Ada Negri

Suor Nazarena

Oggi venni a trovar Suor Nazarena
che sempre ride così dolcemente
col suo riso ove manca qualche dente
e pure ha tanta nobiltà serena;
 
e che pare una bimba sotto il bianco
soggòlo, curva un poco, un po’ rugosa.
Io non conosco più soave cosa
della sua voce, pel mio cuore stanco.
 
Ella mi disse: «Sono pochi i fiori
nell’orto!... Ottobre ce li porta via
tutti!... V’è qualche rosa tuttavia,
ma i crisantemi sono in boccio ancora.»
 
Nel piccolo orto c’era odor di bosso
amaro, odor di pace e di convento.
Squillava una campana, alta nel vento,
dalla chiesetta candida di Mosso.
 
Singhiozzare volevo: «Io soffro. O buona,
aiutatemi voi. Venni per questo.
Come se me l’avessero calpesto
il cor mi duole, e fede m’abbandona:
 
mi sferzan tutta, carne anima vene,
le passïoni con ardor selvaggio,
ed io sento che vano è il mio coraggio,
sento la morte o la follia che viene....
 
Toccate quanta arsura ho nelle mani,
guardate quante fiamme ho dentro gli occhi.

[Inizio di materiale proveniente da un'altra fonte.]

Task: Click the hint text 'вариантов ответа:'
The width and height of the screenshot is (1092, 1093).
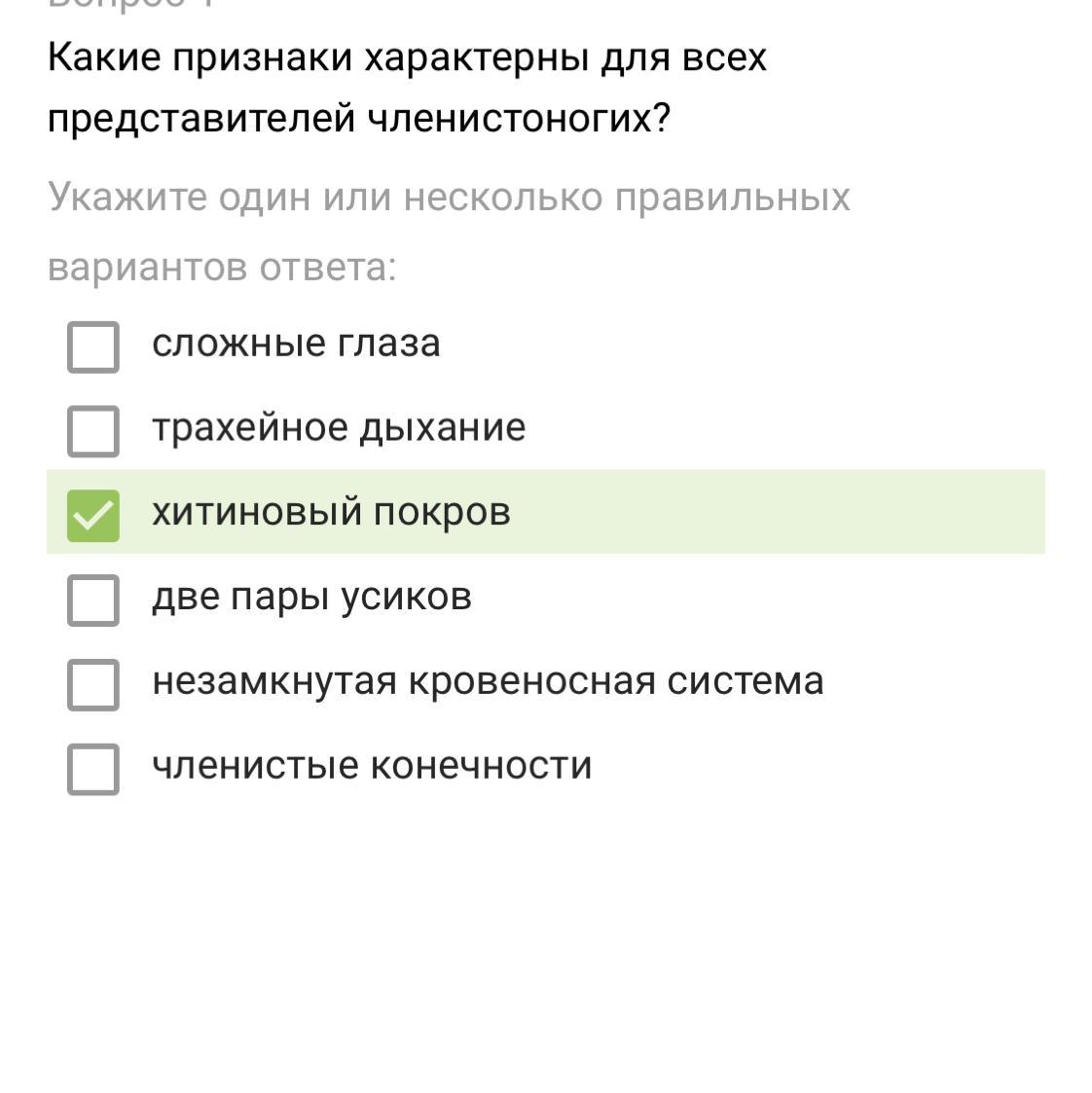Action: (x=222, y=268)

Fate ch’io preghi, curva sui ginocchi,
come nei giorni placidi lontani!...»
 
.... Ma coglieva, tranquilla, le sue rose
d’Ottobre, accanto a me, Suor Nazarena.
Niuna fronte mi parve più serena
fra una ghirlanda di serene cose.
 
Travolgendo con sè memoria e sensi
con la Rinuncia su di lei l’Oblio
era passato. Ignuda e sacra in Dio,
stava siccome bimba che non pensi.
 
Così avvenne che il peso della vita
da me cadesse al par di guasto frutto:
e ogni senso d’angoscia fu distrutto,
ogni voce di pianto fu sopita,
 
quando, sorgendo fra i tumulti vani
del mio dolore e me, lenta mi pose
la Donna in mano un gran fascio di rose,
dicendo: «Tornerai?... Torna, domani....»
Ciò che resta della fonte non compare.